Impact on Society
Alcoholism creates and perpetuates enormous human suffering and is caused by both environmental and genetic factors. The effects are felt by everyone in our society. Economic losses due to alcoholism and alcohol abuse is greater than that caused by cancer, AIDS, or heart disease. Lost productivity, the burden on the health care system, and other factors are estimated to cost $185 billion annually, and the emotional stress on family members and friends of the afflicted is incalculable. Alcohol and other drug use have been implicated as factors in this country's most serious and expensive problems, including family violence and HIV/AIDS.

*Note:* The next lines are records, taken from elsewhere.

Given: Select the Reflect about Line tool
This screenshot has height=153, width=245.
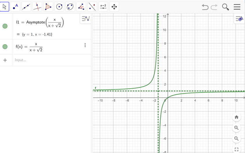Looking at the screenshot, I should [x=92, y=7].
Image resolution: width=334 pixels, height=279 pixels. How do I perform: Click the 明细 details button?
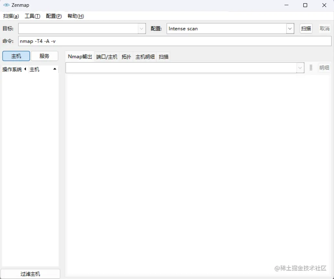click(324, 68)
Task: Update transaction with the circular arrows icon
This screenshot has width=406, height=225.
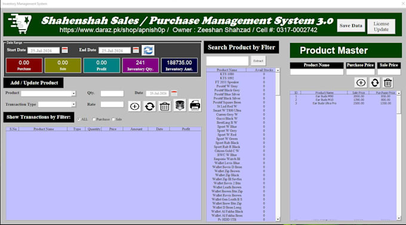Action: (x=150, y=106)
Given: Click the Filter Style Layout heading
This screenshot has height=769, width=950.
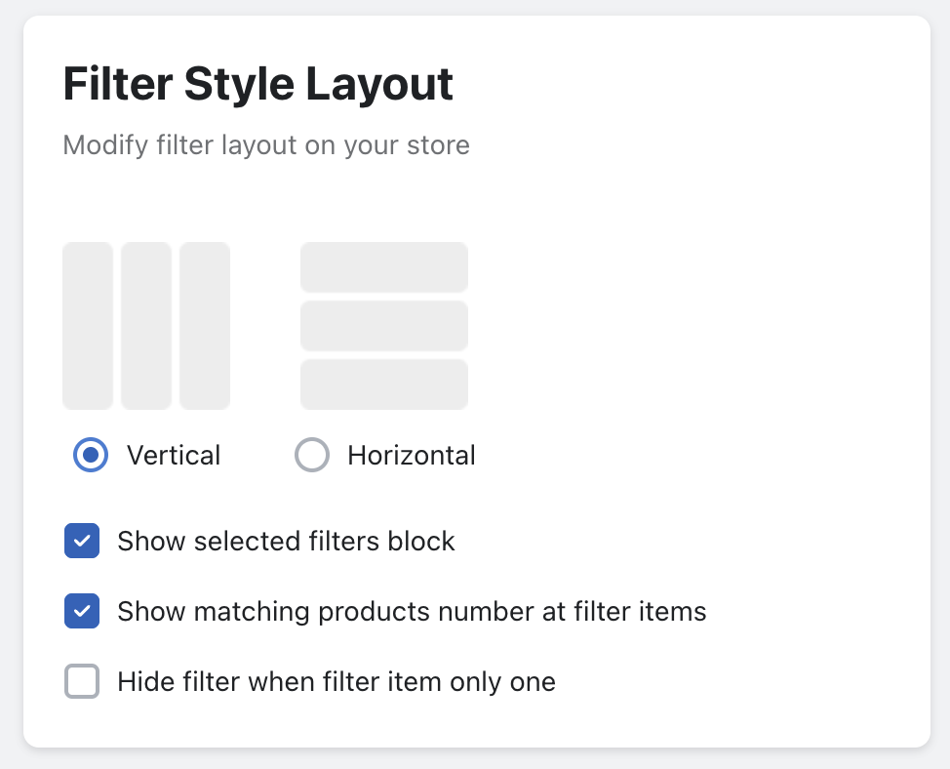Looking at the screenshot, I should (257, 85).
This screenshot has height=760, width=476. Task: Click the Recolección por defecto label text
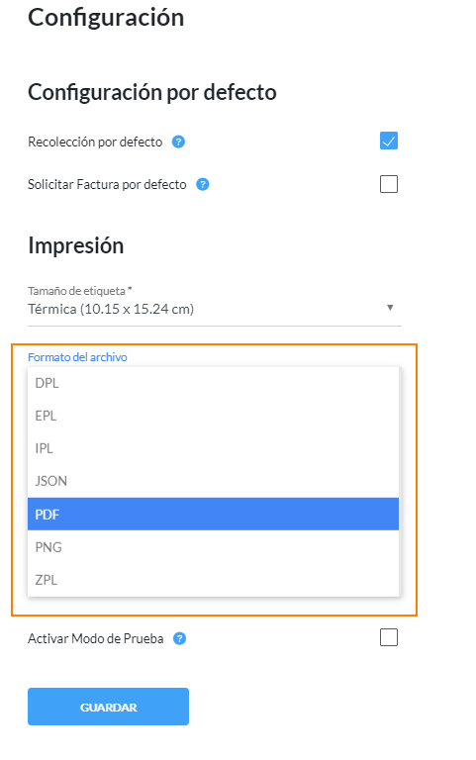click(95, 143)

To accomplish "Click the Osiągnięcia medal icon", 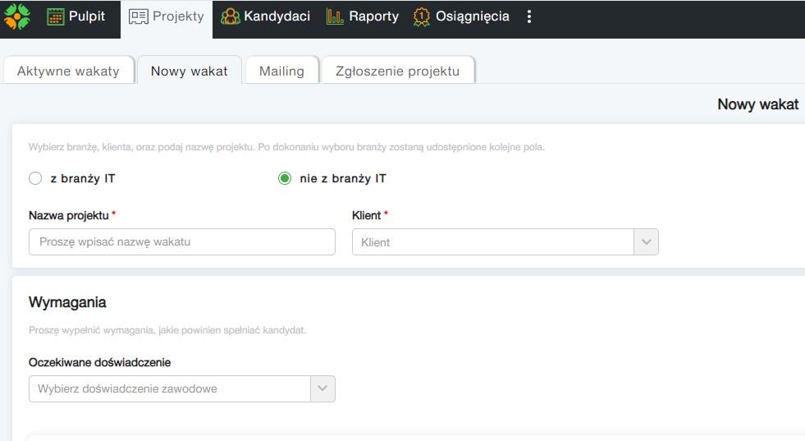I will (422, 16).
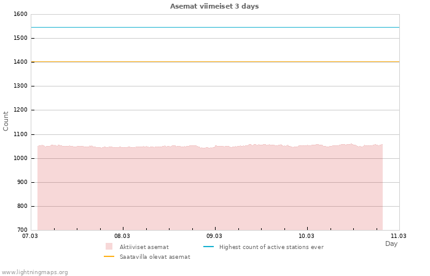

Federal support for research on alcoholism is the lowest for any major public health problem. Research in this field has the potential to impact the lives of approximately 18 million alcoholics, alcohol abusers, and their family members - an estimated 126 million Americans.
Pathways to a Cure
Dramatic scientific advances over the past two decades have revolutionized our understanding of alcohol and drug abuse. Foremost among these developments is the clear understanding that alcohol and drug addictions are treatable diseases of the brain.
The Waggoner Center for Alcohol and Addiction Research was created to research these neurological disorders. Established in 1999 as an organized research unit of the College of Natural Sciences at The University of Texas at Austin, the Center was made possible by a generous gift from M. June and J. Virgil Waggoner and matching university funds.
Experienced investigators from the Colleges of Natural Sciences, Liberal Arts and Pharmacy explore alcohol and drug actions at the molecular, electrophysiological and behavioral levels. Collaborations with scientists who are not currently alcohol researchers allow the development of new tools and research approaches not possible in any one laboratory.
Gene expression profiling in brain is key to understanding addiction. New gene sequencing technology (NexGen RNA-Seq), along with oligonucleotide microarrays (gene chips), allow us to measure changes in the activity or expression of thousands of genes. Members use this rapidly evolving technology to determine gene expression changes in human alcoholics and in animal models of addiction.
To prevent or reverse the process of addiction, investigators research the molecular targets responsible for drug actions on brain cells. Center researchers examine potential targets in test tube assays as well as in experimental animals with genetic changes in key molecules. This information will be useful in designing novel therapeutic approaches to addiction.
The Food and Drug Administration has approved the drugs disulfiram, naltrexone and acamprosate in the treatment of alcohol dependence, but none of these medications has shown strong, consistent effects in clinical trials. Given the need for more effective treatments, the center uses emerging research in alcohol neurobiology to rationally identify new candidates for drug development.
Training Future Scientists
Progress in alcohol and addiction research requires better education and focused training of future scientists. Members are committed to this endeavor, developing new courses in addiction biology for undergraduate and graduate students. Additionally, the university has designated endowment funds to train graduate students in this research field. In the long run, this may have the greatest impact of all of our programs.